A Disney Imagineer has said “When we see magic, when something happens that seems to be impossible, we are made to face the limits of our views, doubts, and expectations. When we encounter the seemingly impossible, we are reminded that there are things beyond what we see and take for granted. The real secret is to realize that this is not a momentary lapse. Every day, we experience the world from a restricted point of view, directed by ways of thinking that we do not realize are there.”

Easter is the invitation to open wide the throttles of our imagination. To give ourselves permission to admit that we do not know or understand all things. To live as rebels who insist that Good Friday is not the end of the story or the only one. To trust our ears when we hear Jesus call us by name and our eyes when we see beautiful and wondrous impossibilities becoming possible. When we see forgiveness, to celebrate it instead of qualifyig it. When we see hope, encouraging it instead of squashing it. When we see love, furthering it instead of being made uncomfortable by its lavishness.
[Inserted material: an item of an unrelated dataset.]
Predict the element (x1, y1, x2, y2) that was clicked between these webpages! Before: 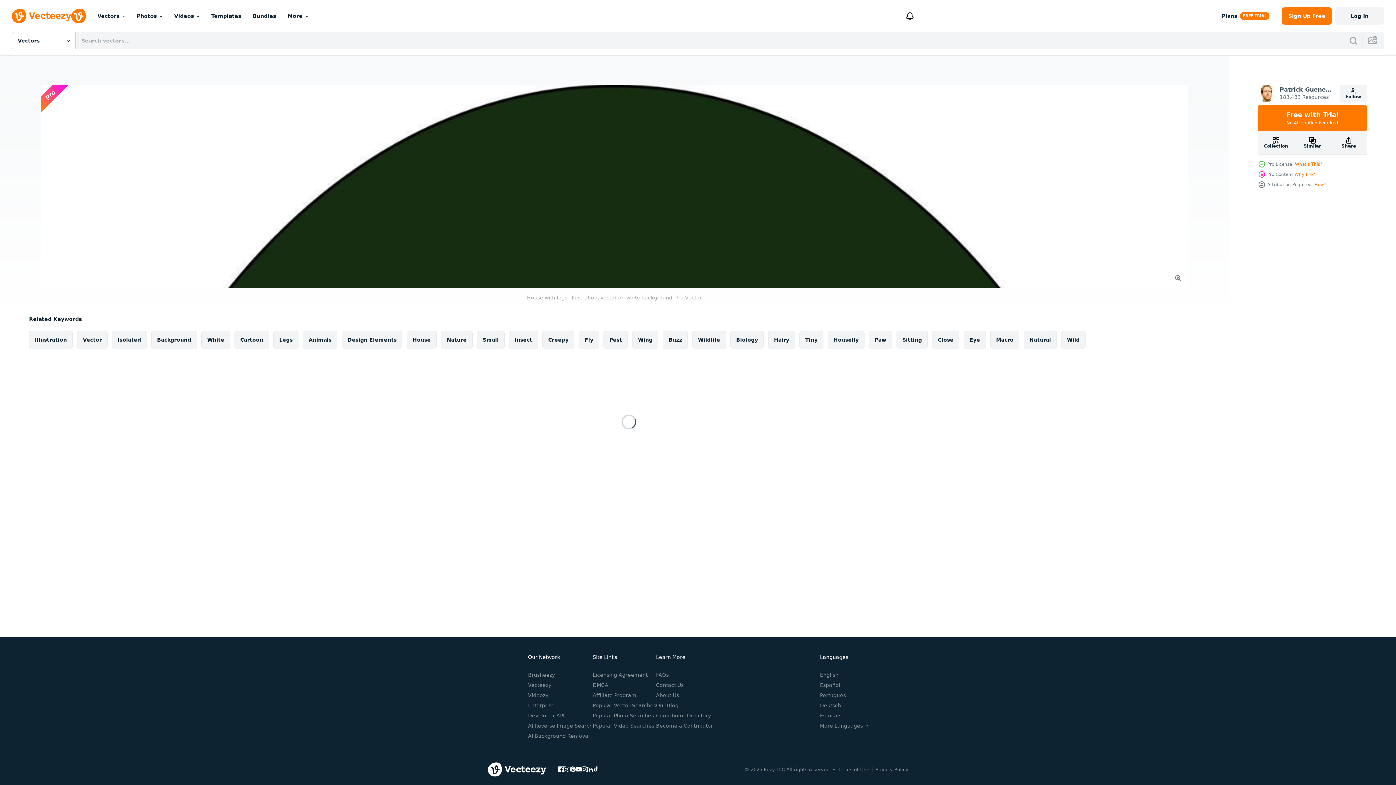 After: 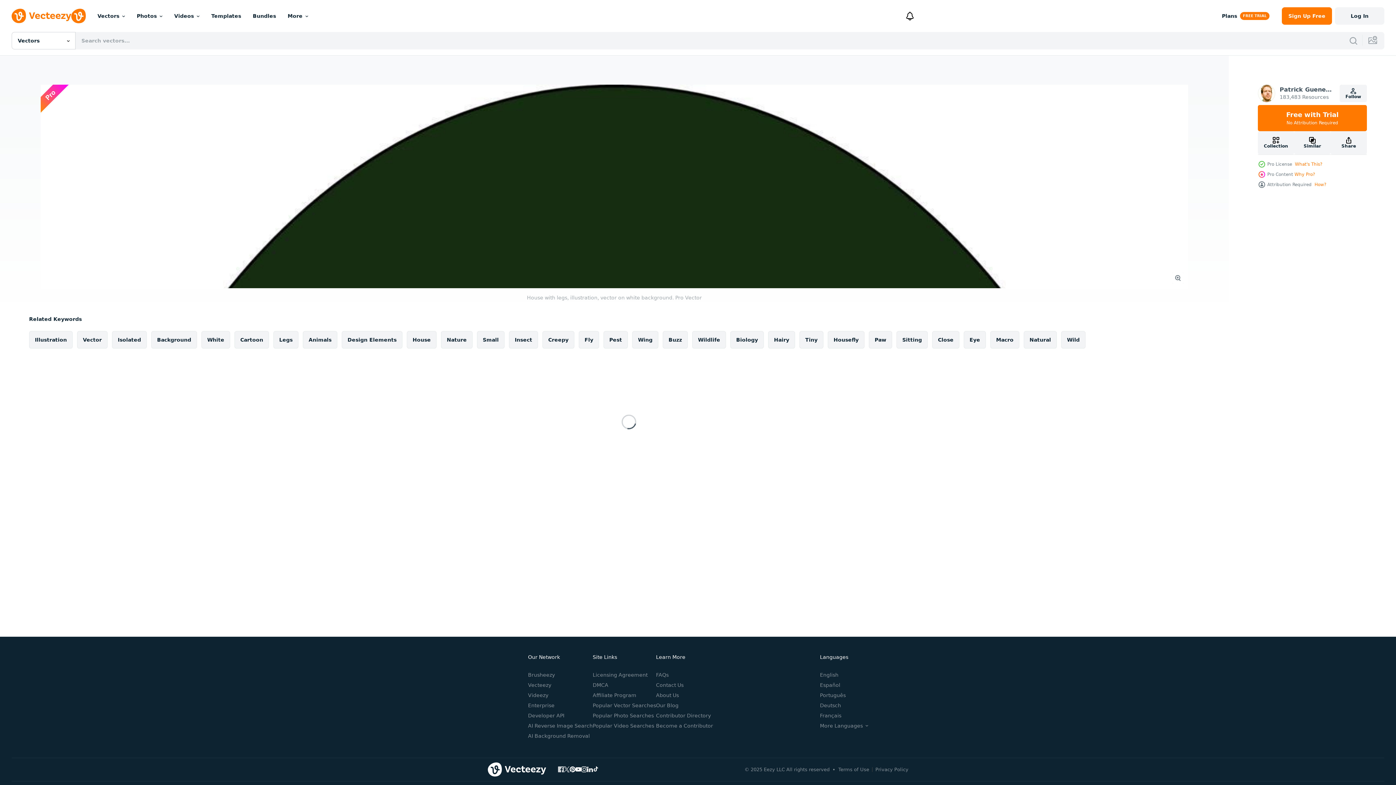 Action: bbox: (558, 766, 564, 772)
And when we see the Easter story, to be like Mary Magdalene and announce “I have seen the Lord!”

To paraphrase St. Paul’s words in Romans, “For I am convinced that neither death, nor life, nor angels, nor rulers, nor things present, nor things to come, nor powers, nor height, nor depths, nor Good Friday, nor our doubts, nor our sins, nor our mistakes, nor our could haves or should haves, nor our insecurities, nor our closed-mindedness, nor the limiting stories that we tell ourselves, nothing, nothing in all of Creation is able to separate us from the story that Jesus was raised from the tomb, that all shall be well, that we are forgiven, that there is always another story to be told, that no matter what and always, we are loved by God in Christ Jesus our Lord. Alleluia!